The very next problem, question 112, asks what the most efficient steel section would be for a beam with a span of 20 feet and an unbraced length of the compression flange of 20 feet. The answer choices are a square HSS, a channel, a wide flange, and a double-L/T section. When I read the question, I figured that it had to be alluding to a more complex concept, but had no idea what it might be. After I saw the solution, it was obvious that, _unbraced length of the compression flange _was the indicator that this was, indeed, a lateral torsional buckling problem. However, I really don't know how I would have recognized that from the outset. Are there any tips out there for recognizing the key words and phrases that indicate an implicit concept that's being tested?
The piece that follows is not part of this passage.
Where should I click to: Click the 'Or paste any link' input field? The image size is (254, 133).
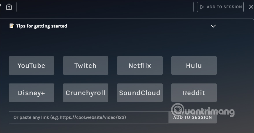pyautogui.click(x=88, y=117)
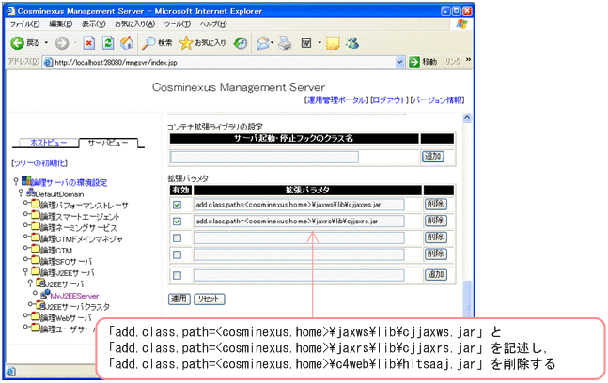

This all ended up being kind of wordy, but I hope it's decipherable. Thanks!


----------



## DoctorWho-PE (Feb 26, 2019)

Will.I.Am said:


> This information may be buried in this forum, somewhere. I couldn't find it, though.
> 
> I'm looking at the NCEES Sample Questions and Solutions, c.2008 and I'm wondering about two of the morning breadth sample problems that both focus on structures. (I'm taking the geotech depth, but I took a couple of structures classes in my bachelor's and master's degrees, so I'm somewhat versed in more complex details.)
> 
> ...


The first question is remain the same, as the deflection equation does not include yield stress.  It is dependent on the  shape and elastic modulus of the material.


----------



## Will.I.Am PE (Feb 26, 2019)

vhab49_PE said:


> The first question is remain the same, as the deflection equation does not include yield stress.  It is dependent on the  shape and elastic modulus of the material.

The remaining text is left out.